Archive for October 2007
Lalit K. Jha
UNITED NATIONS, Oct 26 (Pajhwok Afghan News): Former US president Jimmy Carter said on Thursday the Bush administration’s abandoning Afghanistan for an unnecessary attack on Iran was unfortunate.
Speaking to reporters at the UN headquarters here before meeting Secretary-General Ban Ki-moon, Carter said: After the 9/11 tragedy, I have supported one of the rare times in my life a military operation in Afghanistan to root out the al-Qaeda and to capture Osama bin Laden.”

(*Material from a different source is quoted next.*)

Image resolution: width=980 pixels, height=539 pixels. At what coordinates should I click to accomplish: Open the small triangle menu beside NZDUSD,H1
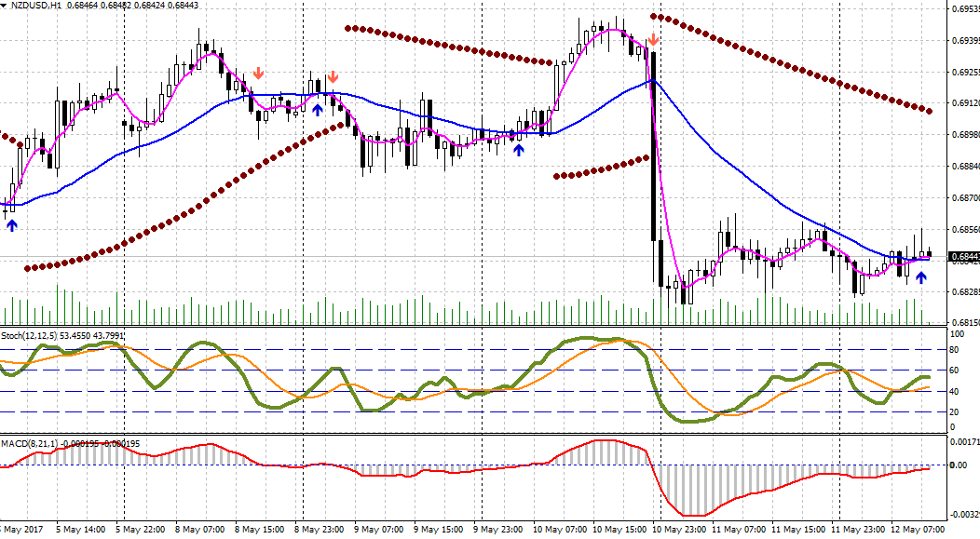pos(5,7)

Known as a man of peace, Carter said: Unfortunately though that was abandoned unnecessarily, tragically by the United States as we shifted our attention to Iraq, which I believe was unfounded and not necessary.”
Thus the role of the international forces, he said, was very critical to peace and stability of the country, he felt and urged other states to remain in Afghanistan.
“Now the primary role in Afghanistan is still very important — one just to maintain peace, with the hope that we can have a free and democratic society there. It is pretty much a holding game. It is important that Canada and others participate.”
Responding to a question on Iran, the former president said: Any military attack on Iran would be a horrible mistake and a tragedy. What we should be doing is full negotiations, consultations with Iranian leaders to make sure they know that we do not intend to attack them militarily.
“I think the US and others should insist upon the total absence in Iran of any move towards developing any nuclear weapons,” Carter observed, concluding: I hope all those rumours are ill-founded and false.”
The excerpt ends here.